For another example of manipulating a phylogenetic tree, let us suppose that we want to remove any species in the tree that are not closely related to Aerococcus viridans. To do this, we will delete any nodes that have a greater phylogenetic distance than 1.8 from Aerococcus viridans. The best method to remove a large number of nodes from a tree is to first create a list of nodes to delete, followed by the actual removal process. It is important that the prune() function be called after deletion of each node to ensure that internal nodes whose tips are deleted are removed instead of becoming tips.
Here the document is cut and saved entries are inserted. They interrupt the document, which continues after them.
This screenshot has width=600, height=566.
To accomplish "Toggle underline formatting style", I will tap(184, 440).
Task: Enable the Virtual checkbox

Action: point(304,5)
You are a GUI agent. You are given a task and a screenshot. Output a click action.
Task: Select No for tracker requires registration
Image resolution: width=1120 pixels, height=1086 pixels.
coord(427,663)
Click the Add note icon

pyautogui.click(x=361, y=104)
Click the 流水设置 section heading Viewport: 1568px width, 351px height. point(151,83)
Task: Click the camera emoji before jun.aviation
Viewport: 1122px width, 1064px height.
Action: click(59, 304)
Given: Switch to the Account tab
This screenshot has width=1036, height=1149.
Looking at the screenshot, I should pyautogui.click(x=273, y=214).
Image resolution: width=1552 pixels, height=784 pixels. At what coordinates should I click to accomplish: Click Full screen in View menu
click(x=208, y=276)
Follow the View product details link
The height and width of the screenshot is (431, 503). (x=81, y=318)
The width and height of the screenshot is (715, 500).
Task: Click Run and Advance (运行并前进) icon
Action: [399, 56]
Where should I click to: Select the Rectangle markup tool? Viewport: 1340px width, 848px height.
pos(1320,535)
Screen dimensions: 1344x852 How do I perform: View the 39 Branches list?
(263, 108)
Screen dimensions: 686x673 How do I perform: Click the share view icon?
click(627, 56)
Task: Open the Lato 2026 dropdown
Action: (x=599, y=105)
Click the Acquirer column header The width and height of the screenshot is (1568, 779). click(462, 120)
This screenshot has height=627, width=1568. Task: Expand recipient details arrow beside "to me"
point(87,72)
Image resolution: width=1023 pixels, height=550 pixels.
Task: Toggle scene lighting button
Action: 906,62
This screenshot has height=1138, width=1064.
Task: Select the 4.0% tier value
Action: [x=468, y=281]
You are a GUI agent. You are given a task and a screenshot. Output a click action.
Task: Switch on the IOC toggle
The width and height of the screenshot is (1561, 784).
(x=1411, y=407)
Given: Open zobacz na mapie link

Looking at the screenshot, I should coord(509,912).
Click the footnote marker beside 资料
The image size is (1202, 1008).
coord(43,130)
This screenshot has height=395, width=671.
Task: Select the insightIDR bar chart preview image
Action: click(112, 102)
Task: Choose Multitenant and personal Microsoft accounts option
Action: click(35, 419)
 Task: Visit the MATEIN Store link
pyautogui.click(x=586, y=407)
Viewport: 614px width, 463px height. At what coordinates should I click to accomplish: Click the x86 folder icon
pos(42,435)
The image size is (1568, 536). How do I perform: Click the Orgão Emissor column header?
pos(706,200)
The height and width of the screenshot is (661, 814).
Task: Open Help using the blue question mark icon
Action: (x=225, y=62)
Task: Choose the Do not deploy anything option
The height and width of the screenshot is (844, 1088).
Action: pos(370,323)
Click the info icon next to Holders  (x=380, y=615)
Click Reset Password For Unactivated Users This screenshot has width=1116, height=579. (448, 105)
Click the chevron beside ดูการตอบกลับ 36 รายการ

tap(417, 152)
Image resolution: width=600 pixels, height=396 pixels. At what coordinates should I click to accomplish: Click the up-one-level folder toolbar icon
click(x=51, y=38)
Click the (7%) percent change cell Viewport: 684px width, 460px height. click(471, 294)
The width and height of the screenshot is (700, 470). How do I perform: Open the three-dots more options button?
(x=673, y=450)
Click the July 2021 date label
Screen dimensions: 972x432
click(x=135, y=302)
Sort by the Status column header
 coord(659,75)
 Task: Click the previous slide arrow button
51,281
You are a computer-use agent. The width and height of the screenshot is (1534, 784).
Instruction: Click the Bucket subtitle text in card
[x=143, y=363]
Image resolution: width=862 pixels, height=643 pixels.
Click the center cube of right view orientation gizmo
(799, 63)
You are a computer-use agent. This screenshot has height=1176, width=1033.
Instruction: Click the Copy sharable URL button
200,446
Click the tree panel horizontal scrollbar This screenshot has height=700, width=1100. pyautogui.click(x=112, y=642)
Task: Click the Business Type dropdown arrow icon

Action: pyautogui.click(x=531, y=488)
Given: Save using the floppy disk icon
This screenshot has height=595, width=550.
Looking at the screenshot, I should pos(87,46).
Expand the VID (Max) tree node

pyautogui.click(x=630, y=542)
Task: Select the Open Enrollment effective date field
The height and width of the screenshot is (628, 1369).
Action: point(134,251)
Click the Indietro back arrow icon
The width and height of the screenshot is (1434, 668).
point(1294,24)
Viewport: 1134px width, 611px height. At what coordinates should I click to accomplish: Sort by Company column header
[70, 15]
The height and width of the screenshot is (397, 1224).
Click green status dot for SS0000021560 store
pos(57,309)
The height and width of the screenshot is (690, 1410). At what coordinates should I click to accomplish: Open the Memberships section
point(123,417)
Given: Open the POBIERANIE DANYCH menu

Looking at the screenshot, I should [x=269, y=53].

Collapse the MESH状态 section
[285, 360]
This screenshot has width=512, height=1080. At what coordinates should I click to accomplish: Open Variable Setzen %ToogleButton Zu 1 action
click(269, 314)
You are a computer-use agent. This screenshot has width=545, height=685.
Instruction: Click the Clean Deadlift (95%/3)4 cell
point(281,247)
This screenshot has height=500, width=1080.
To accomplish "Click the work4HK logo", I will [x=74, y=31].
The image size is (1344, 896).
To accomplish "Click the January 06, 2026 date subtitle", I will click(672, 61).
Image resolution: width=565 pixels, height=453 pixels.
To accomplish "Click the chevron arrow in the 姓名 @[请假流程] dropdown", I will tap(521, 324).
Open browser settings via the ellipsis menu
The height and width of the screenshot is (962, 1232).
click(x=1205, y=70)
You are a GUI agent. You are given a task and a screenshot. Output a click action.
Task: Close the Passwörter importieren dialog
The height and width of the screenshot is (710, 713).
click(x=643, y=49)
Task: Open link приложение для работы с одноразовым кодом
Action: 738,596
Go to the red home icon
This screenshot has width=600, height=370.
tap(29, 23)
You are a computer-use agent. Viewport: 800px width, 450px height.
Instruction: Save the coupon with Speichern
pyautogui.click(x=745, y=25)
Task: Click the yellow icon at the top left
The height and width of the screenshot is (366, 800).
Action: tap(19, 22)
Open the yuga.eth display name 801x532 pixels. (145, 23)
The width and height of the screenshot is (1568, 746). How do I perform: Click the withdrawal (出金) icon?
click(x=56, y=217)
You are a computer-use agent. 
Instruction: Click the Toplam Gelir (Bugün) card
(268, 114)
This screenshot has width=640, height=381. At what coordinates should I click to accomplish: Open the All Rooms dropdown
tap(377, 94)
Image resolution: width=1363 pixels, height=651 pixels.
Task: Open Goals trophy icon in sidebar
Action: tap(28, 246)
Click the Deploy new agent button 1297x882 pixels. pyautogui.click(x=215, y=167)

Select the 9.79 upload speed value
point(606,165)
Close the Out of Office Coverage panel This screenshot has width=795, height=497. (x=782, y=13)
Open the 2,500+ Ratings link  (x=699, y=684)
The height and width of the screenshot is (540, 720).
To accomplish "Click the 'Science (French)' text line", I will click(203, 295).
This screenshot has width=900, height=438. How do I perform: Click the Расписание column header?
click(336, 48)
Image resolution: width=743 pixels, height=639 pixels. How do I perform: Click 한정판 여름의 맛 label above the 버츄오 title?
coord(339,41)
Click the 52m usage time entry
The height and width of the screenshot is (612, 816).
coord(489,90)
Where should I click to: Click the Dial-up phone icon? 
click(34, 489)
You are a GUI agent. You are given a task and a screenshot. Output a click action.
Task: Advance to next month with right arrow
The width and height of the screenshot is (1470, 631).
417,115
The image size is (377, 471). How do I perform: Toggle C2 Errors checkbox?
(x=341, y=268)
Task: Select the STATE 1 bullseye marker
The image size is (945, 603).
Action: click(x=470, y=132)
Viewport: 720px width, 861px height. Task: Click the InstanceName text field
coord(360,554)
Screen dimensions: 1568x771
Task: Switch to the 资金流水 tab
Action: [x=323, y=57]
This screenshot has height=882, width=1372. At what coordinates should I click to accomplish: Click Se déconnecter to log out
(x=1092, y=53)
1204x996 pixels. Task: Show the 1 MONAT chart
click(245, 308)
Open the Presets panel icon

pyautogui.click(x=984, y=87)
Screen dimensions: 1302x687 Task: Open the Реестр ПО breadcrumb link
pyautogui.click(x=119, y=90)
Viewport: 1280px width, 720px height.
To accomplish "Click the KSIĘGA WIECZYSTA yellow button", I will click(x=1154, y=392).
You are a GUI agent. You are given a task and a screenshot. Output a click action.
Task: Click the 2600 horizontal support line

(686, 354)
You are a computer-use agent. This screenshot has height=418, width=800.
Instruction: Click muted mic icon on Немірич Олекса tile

Alternatively, one could test for internal nodes whose children are deleted in the procedure and flag these nodes to be deleted as well.

First, generate a list of tip nodes.

>>> tips=complex_tree.tips()

Next, iterate through this list, compare the distances to Aerococcus, and append to the deletion list if greater than 1.8.

>>> tips_to_delete=[]
>>> AEROCOCCUS_INDEX=3
>>> for n in tips:
...     if tips[AEROCOCCUS_INDEX].distance(n)>1.8:
...         tips_to_delete.append(n)

Now for the actual deletion process. We can simply use the parent of each node in the deletion list to remove itself. Pruning is necessary to prevent internal nodes from being left as tips. Note: remove() and removeNode() return ‘True’ if a node is successfully removed, ‘False’ otherwise.

>>> for n in tips_to_delete:
...     n.Parent.remove(n)
...     complex_tree.prune()
True
True
True

Finally, print the modified complex_tree.

>>> print complex_tree.asciiArt(show_internal=False)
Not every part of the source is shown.